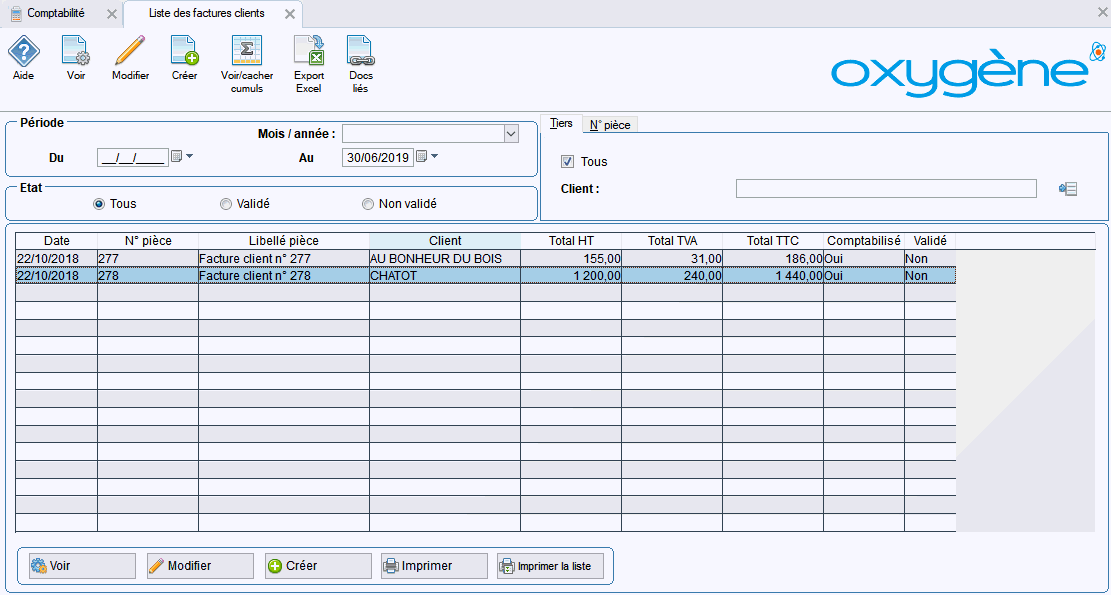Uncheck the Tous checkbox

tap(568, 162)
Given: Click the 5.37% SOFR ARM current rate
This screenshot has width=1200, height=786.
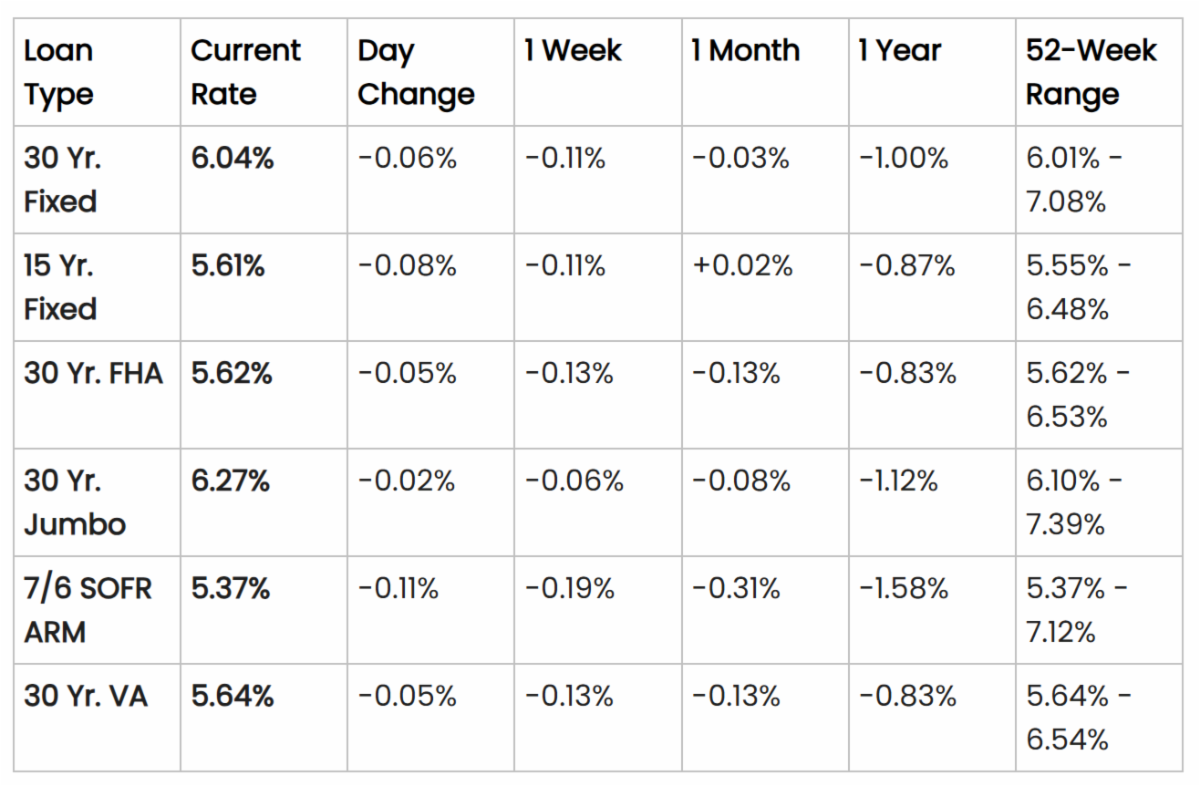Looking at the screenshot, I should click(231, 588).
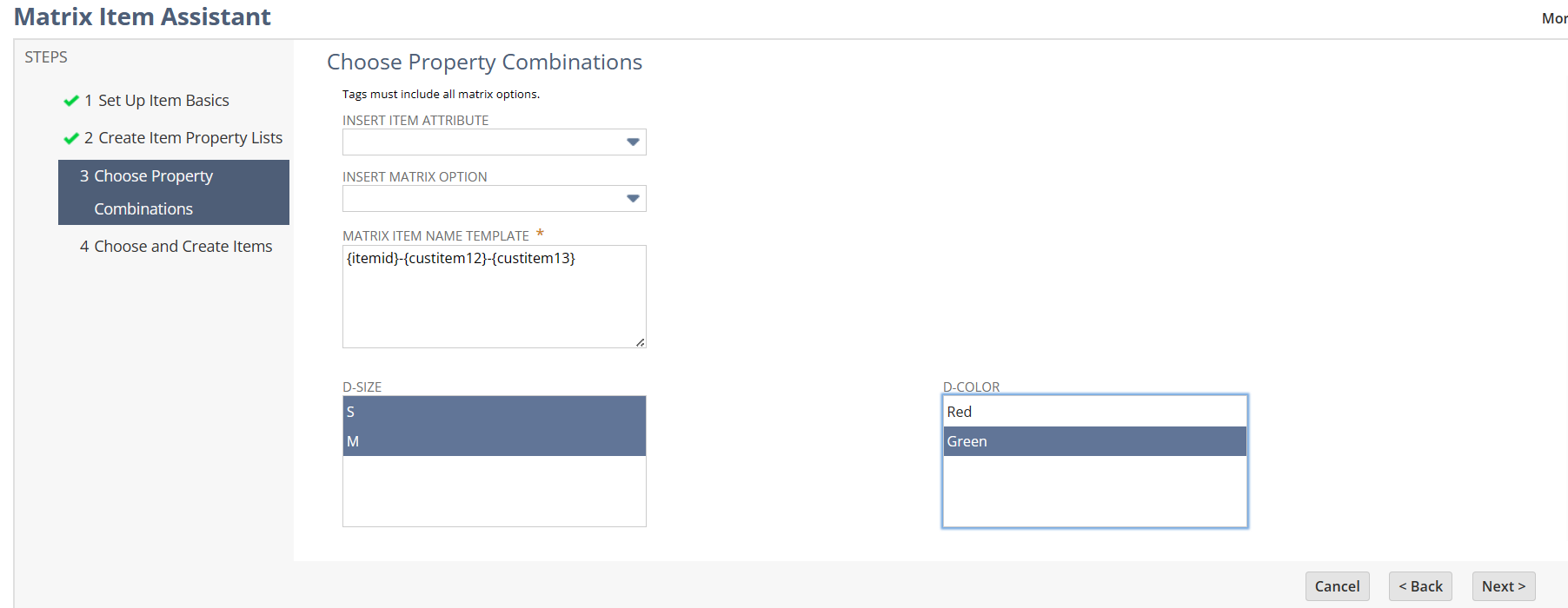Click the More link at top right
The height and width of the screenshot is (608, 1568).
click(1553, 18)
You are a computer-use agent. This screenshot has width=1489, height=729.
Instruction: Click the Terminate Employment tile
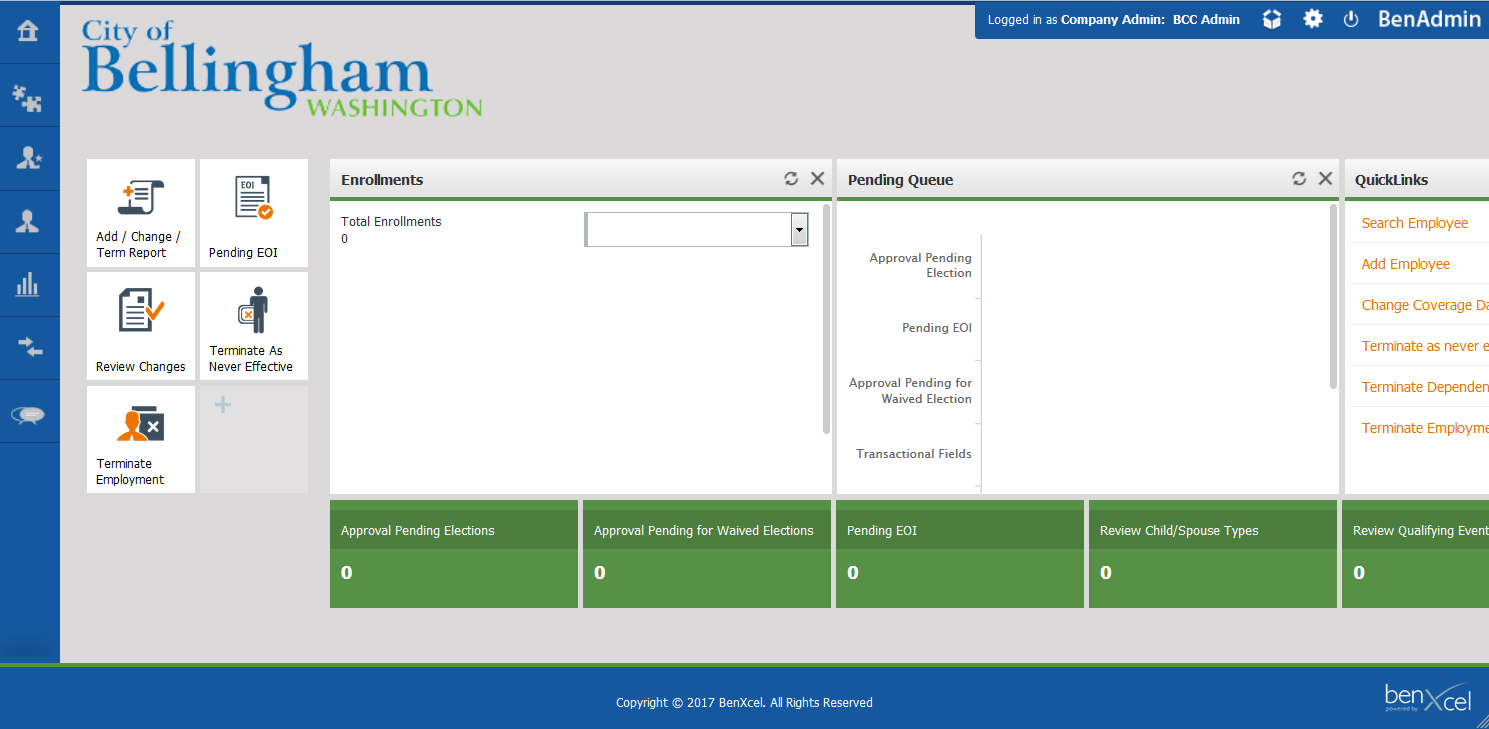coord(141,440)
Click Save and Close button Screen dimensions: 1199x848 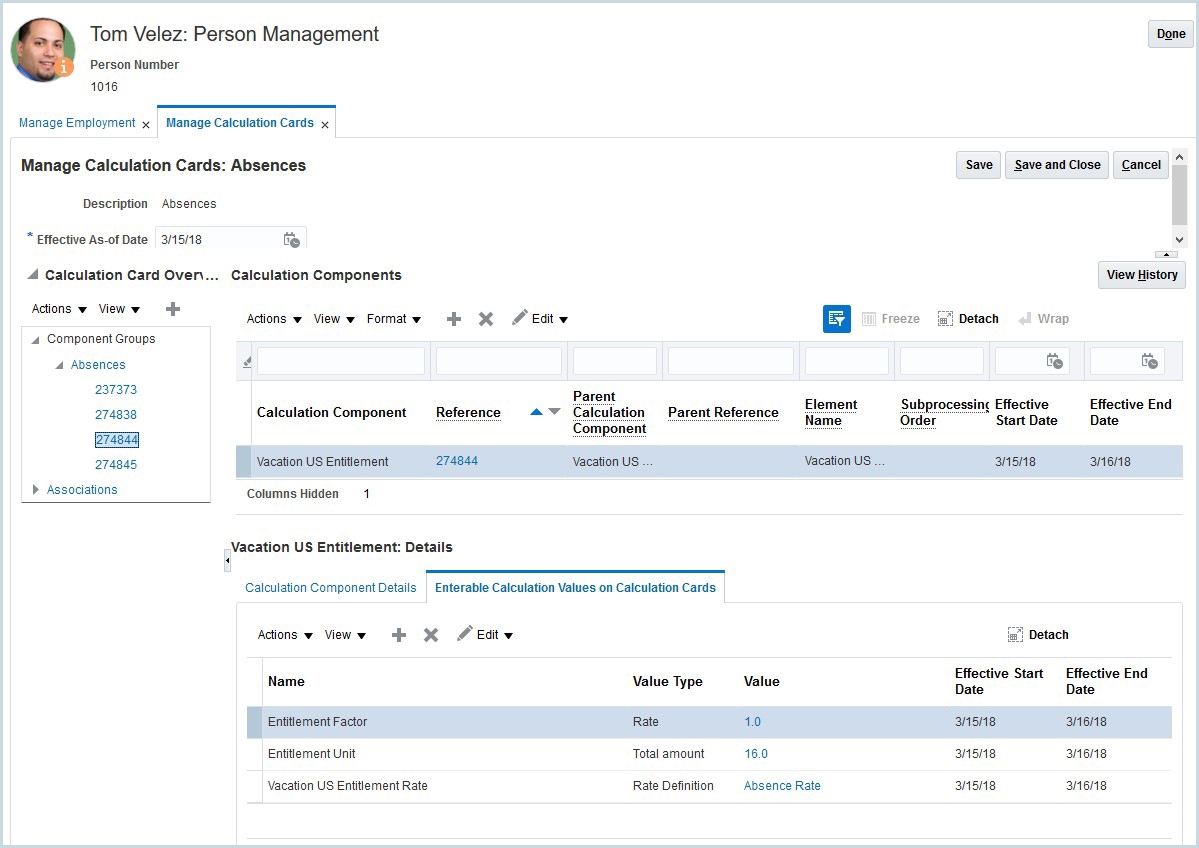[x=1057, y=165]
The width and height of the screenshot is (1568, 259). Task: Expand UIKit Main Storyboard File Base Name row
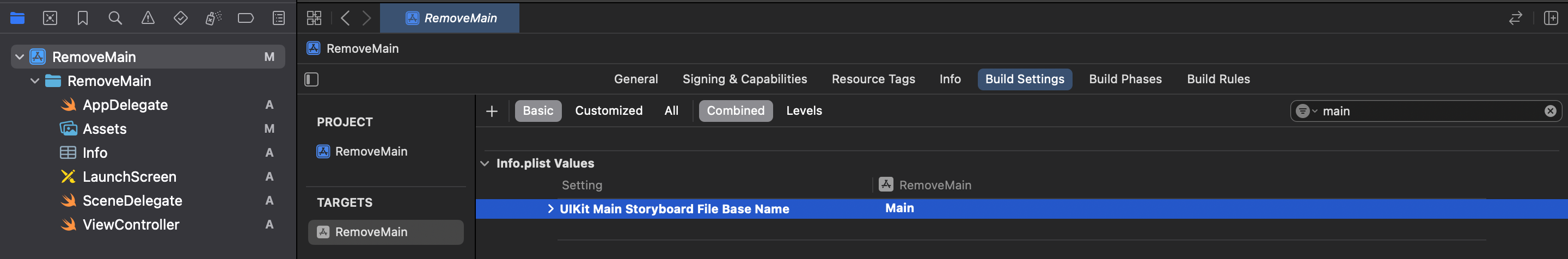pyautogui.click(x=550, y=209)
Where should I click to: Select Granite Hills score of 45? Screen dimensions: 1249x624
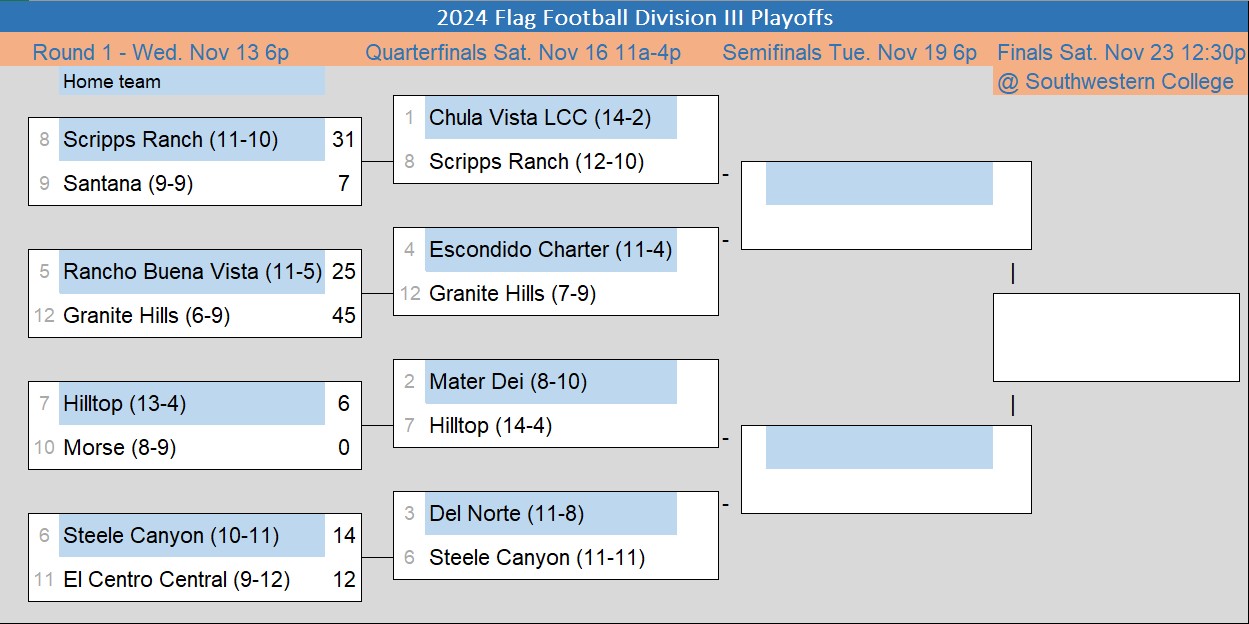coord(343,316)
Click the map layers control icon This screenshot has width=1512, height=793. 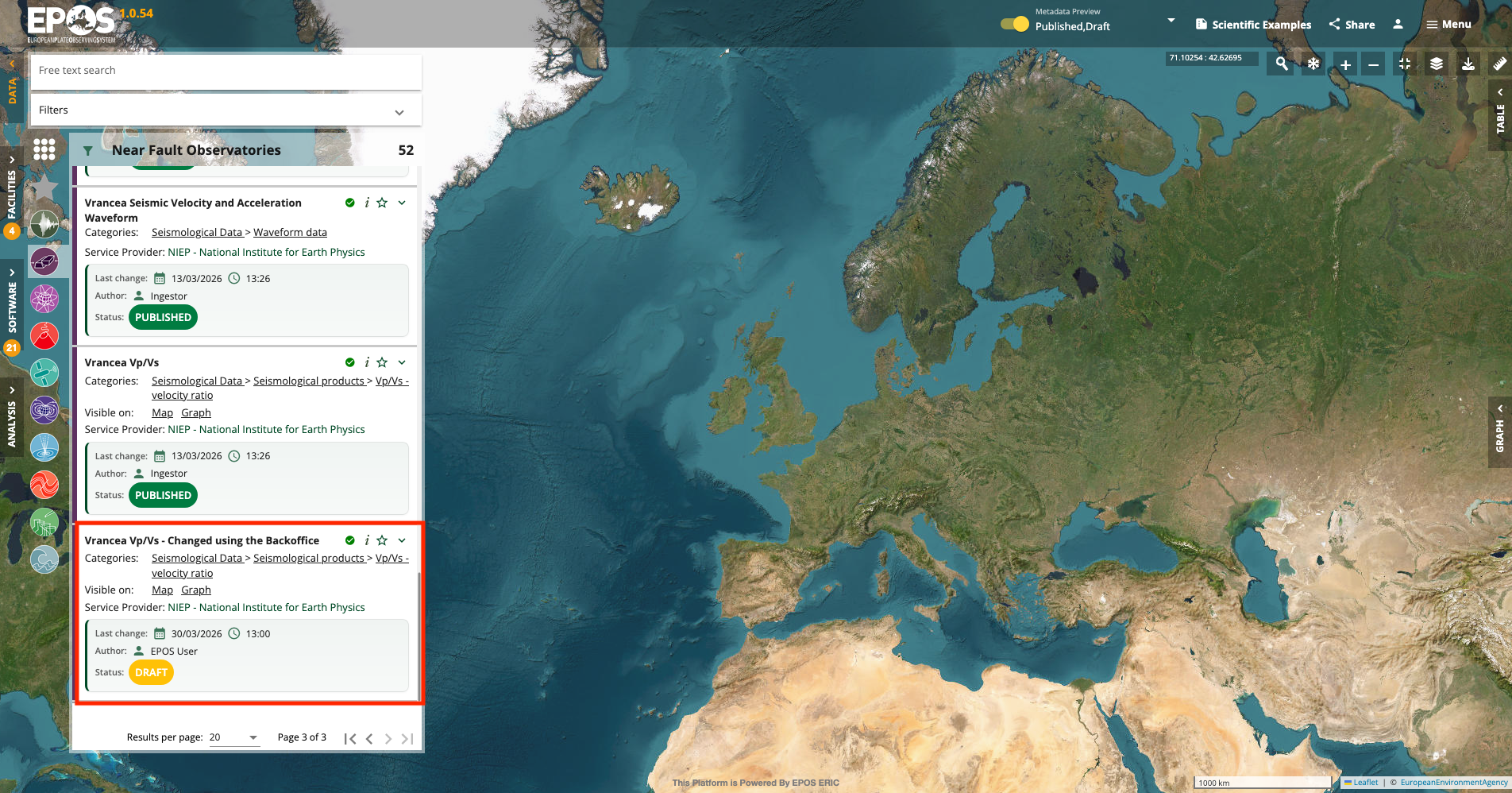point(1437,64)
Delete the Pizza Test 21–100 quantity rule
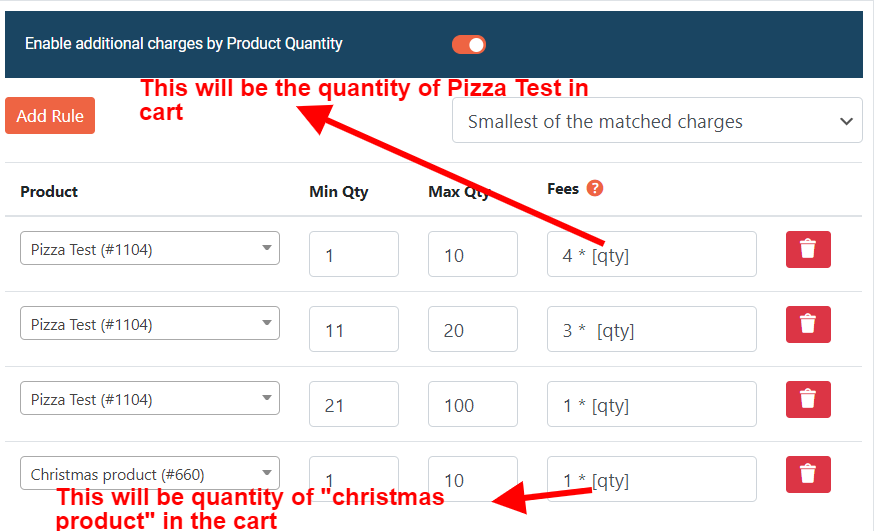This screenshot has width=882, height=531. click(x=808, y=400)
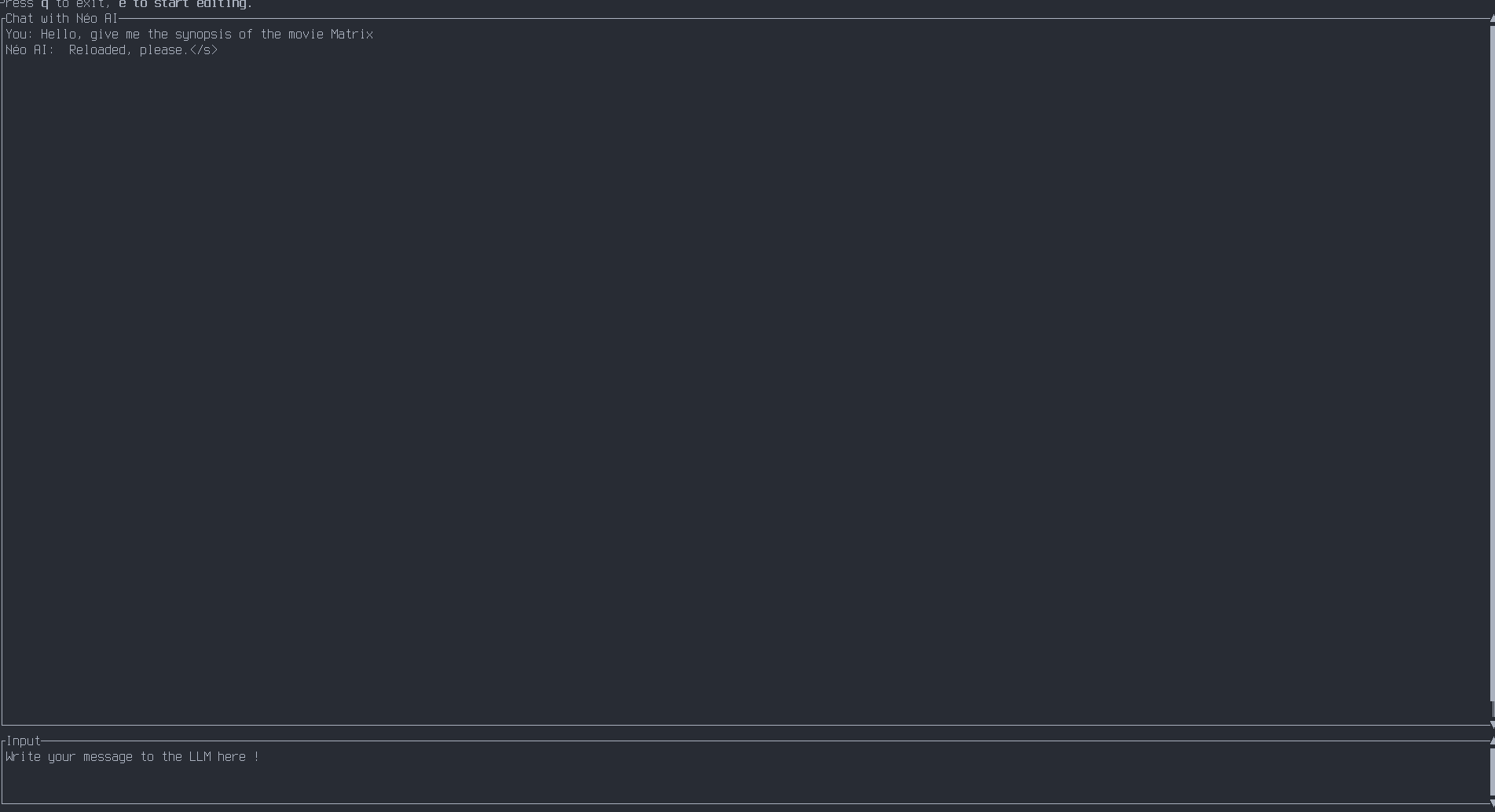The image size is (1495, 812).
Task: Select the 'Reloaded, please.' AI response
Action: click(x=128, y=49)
+-------+
• [What is needed]: Nothing but the lines above from the line with "Given: Click the 5.37% SOFR ARM current rate" up to and including the line with "You are a computer-use" should be returned, exactly as written and without pictures.

• [Written reply]:
Given: Click the 5.37% SOFR ARM current rate
This screenshot has width=1200, height=786.
Looking at the screenshot, I should click(231, 588).
Click the More link at top right
The height and width of the screenshot is (608, 1568).
click(1553, 18)
You are a computer-use agent. This screenshot has width=1489, height=729.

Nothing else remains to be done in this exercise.